作業一覧:
1) 本文のうち「上演開始を知らせるアシ笛の音」から始まり「成されているかが見えてくる。」まで続く部分を、「狂言回し役」を「進行役」に置き換えて書き出せ。
2) 本文の内容を二文で要約せよ。

本文:
第2回

1 カラギョズとハジバット

ハジバットは、影絵芝居「カラギョズ」の主要人物のひとりで、カラギョズの相方である。「カラギョズとハジバット」と、基本的に二人一組で認識される。漫才やお笑いにボケとツッコミがあるように、このふたりも劇中でパターンを作りだし、それが「カラギョズ」の面白さにつながっている。ちょっと例えが古いかもしれないが、『ドリフの大爆笑』のような「お約束」の笑いが、オスマン朝時代から庶民を楽しませてきた。


人物が登場するまで、スクリーン上には「ギョステルメリッキ(予告絵)」が飾られている。本来は、上演内容を予告するもので、家、花、船、などの種類がある。写真は、タージェッティン氏のギョステルメリッキ


上演開始を知らせるアシ笛の音色が流れると、ギョステルメリッキはゆっくりと左右に振られながらスクリーンから遠ざかる

ボケの立場にあるカラギョズは、その存在自体で笑いを誘うが、ハジバットはツッコミに当たる狂言回し役で、仕事は多い。彼の仕事を追って行くと、「カラギョズ」がどのように構成されているかが見えてくる。

2 ハジバットから見る「カラギョズ」あれこれ

オスマン語で登場
カラギョズが無学で乱暴者とすれば、ハジバットはその逆である。まず、学がある。実は、登場人物の中で最初にスクリーンに登場するのが、ハジバット。登場すると、オスマン語の古典詩(ガゼル)をうたう。


ハジバット、軽やかにひらりと登場。タージェッティン氏のハジバットが歌うガゼルは、現代トルコ語で子どもたちに呼びかけるオリジナルのもの

オスマン語とは、1928年にトルコ共和国建国の父・アタトゥルクによって廃止されるまで使われていた、オスマン朝の公用語である。アラブ文字(右から左に書く、あのぐにゃぐにゃした文字のこと)表記でトルコ語を書く。中国語で日本語を書いた漢文を思い浮かべると、わかりやすいかもしれない。しかし、アラブ語やペルシャ語の単語も多く、実際に使っていたのは、支配階級や学者、詩人などの一部の知識人のみ。普通の庶民は、カラギョズのように、平易なトルコ語を話していた。

対象の出現位置に関する行:
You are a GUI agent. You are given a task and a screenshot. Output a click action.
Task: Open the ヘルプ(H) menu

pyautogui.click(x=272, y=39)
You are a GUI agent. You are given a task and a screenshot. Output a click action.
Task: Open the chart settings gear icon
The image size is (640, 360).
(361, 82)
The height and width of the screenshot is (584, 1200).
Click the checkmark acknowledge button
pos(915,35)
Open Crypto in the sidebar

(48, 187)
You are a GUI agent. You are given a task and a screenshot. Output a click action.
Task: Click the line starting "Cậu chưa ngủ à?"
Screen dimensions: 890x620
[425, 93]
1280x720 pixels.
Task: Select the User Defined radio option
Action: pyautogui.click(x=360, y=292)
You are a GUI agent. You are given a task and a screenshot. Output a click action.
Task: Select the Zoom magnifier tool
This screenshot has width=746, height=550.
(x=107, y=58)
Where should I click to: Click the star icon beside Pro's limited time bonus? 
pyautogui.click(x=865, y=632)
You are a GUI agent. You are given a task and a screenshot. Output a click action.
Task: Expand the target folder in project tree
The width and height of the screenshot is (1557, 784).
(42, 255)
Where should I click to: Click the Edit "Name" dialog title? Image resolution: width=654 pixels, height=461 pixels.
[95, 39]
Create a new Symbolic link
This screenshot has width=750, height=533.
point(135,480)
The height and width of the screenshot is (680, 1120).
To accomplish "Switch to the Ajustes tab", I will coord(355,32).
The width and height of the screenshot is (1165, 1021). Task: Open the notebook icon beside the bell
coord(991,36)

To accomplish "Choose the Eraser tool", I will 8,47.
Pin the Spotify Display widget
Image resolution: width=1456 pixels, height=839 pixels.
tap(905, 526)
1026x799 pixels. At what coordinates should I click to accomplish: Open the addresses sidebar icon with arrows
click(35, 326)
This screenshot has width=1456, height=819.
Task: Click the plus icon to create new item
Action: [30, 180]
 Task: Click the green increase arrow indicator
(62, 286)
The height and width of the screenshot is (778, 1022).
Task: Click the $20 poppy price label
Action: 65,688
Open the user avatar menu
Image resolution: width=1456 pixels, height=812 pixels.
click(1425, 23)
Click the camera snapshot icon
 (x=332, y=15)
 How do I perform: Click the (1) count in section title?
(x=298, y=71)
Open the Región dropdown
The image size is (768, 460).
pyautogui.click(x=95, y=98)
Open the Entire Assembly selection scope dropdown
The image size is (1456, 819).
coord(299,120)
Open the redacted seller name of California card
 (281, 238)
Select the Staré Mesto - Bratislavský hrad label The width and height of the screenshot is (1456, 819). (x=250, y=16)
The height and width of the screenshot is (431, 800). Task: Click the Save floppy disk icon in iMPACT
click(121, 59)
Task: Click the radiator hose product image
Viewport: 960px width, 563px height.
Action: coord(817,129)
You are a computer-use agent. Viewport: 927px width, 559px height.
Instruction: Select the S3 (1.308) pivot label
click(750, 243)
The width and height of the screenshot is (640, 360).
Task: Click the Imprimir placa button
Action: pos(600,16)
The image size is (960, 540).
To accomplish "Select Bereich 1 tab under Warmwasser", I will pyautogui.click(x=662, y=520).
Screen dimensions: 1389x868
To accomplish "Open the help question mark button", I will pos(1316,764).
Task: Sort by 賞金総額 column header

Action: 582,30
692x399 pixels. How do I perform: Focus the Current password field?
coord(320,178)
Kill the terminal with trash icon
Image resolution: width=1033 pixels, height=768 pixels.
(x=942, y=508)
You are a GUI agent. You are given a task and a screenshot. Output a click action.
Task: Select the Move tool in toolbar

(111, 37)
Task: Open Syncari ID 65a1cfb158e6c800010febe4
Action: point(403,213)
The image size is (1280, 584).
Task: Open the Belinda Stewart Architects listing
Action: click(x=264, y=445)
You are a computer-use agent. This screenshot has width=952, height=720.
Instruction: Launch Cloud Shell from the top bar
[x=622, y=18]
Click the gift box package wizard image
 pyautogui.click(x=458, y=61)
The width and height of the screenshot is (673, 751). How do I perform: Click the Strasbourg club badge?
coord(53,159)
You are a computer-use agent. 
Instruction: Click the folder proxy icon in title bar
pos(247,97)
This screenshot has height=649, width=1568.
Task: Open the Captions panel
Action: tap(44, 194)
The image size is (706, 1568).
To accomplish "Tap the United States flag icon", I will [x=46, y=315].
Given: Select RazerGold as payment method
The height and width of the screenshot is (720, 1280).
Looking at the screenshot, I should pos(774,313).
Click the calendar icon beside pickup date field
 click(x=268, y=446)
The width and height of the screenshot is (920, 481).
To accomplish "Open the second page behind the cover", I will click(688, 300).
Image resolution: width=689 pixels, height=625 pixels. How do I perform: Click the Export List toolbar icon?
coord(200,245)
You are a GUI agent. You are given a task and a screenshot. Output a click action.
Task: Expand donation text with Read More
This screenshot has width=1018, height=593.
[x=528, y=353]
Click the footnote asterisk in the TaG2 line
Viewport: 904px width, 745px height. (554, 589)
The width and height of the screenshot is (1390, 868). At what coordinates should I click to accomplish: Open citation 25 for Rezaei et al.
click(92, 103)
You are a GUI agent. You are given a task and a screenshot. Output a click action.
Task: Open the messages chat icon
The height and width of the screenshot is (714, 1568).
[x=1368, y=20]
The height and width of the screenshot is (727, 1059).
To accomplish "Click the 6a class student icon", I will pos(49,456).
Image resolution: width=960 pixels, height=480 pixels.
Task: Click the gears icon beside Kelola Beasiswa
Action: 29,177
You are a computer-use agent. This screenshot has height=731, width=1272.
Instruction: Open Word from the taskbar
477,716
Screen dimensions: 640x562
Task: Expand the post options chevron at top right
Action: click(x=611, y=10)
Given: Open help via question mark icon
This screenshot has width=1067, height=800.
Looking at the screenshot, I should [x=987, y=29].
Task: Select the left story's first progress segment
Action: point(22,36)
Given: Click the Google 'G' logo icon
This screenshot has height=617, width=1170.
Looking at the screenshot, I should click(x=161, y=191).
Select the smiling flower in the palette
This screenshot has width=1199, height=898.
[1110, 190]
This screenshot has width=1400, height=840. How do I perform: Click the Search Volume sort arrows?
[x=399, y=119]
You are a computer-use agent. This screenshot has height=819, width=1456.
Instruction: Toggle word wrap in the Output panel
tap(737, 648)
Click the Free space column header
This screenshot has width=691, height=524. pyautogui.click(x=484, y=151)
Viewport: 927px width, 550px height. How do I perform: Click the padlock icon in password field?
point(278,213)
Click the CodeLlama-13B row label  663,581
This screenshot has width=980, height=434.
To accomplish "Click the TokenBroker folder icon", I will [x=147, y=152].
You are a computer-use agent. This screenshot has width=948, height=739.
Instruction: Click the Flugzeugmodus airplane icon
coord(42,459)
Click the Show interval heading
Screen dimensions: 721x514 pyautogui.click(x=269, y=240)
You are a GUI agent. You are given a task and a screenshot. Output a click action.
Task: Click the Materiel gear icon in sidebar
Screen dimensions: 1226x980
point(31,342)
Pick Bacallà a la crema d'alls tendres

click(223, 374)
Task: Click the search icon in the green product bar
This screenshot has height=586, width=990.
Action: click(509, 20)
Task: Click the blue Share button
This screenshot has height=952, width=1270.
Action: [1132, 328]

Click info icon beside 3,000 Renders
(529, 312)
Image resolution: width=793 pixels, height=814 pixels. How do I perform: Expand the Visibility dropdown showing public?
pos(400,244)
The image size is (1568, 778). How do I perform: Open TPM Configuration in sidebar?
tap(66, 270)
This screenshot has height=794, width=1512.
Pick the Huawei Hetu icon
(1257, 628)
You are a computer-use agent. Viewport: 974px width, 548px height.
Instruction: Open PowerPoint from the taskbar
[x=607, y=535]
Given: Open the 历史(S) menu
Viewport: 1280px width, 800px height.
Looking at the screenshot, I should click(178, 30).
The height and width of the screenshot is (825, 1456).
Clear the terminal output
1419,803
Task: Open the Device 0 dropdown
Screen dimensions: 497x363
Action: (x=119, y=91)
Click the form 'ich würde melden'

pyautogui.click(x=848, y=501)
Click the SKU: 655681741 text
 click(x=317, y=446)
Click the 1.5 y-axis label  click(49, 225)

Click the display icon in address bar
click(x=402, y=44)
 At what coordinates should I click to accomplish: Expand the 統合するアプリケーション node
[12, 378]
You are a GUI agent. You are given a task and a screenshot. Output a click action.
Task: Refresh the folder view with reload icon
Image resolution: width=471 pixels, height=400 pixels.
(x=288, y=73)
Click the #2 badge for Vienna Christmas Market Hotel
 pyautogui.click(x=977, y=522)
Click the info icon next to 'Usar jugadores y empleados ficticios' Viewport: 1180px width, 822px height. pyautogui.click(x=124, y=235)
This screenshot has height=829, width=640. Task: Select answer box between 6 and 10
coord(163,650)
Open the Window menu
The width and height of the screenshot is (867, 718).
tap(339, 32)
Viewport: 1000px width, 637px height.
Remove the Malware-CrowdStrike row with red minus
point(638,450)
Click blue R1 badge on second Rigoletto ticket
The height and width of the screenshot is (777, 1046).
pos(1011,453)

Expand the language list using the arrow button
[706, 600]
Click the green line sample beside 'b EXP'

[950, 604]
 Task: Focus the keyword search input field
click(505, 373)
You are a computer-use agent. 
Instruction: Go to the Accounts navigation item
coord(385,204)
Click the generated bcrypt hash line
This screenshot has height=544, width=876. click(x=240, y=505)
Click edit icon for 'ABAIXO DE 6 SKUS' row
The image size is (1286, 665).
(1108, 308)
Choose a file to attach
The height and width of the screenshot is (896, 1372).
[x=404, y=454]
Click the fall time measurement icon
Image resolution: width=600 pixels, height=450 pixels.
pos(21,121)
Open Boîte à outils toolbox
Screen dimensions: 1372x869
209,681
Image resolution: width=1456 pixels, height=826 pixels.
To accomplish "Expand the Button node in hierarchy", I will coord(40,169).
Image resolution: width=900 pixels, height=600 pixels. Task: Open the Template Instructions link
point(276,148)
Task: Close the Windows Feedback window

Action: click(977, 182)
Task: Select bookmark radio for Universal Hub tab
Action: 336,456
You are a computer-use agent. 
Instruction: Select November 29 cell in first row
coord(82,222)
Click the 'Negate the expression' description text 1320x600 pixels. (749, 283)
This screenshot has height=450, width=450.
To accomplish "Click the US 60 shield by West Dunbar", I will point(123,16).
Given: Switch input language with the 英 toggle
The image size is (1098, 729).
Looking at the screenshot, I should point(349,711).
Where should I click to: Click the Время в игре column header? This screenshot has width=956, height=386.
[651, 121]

各作業の解答:
1)
上演開始を知らせるアシ笛の音色が流れると、ギョステルメリッキはゆっくりと左右に振られながらスクリーンから遠ざかる

ボケの立場にあるカラギョズは、その存在自体で笑いを誘うが、ハジバットはツッコミに当たる進行役で、仕事は多い。彼の仕事を追って行くと、「カラギョズ」がどのように構成されているかが見えてくる。

2) ハジバットは影絵芝居「カラギョズ」でカラギョズの相方を務める主要人物で、ボケのカラギョズに対してツッコミに当たる狂言回し役として多くの仕事を担う。無学で乱暴者のカラギョズとは逆に学があり、登場人物の中で最初にスクリーンに登場して、オスマン語の古典詩(ガゼル)をうたう。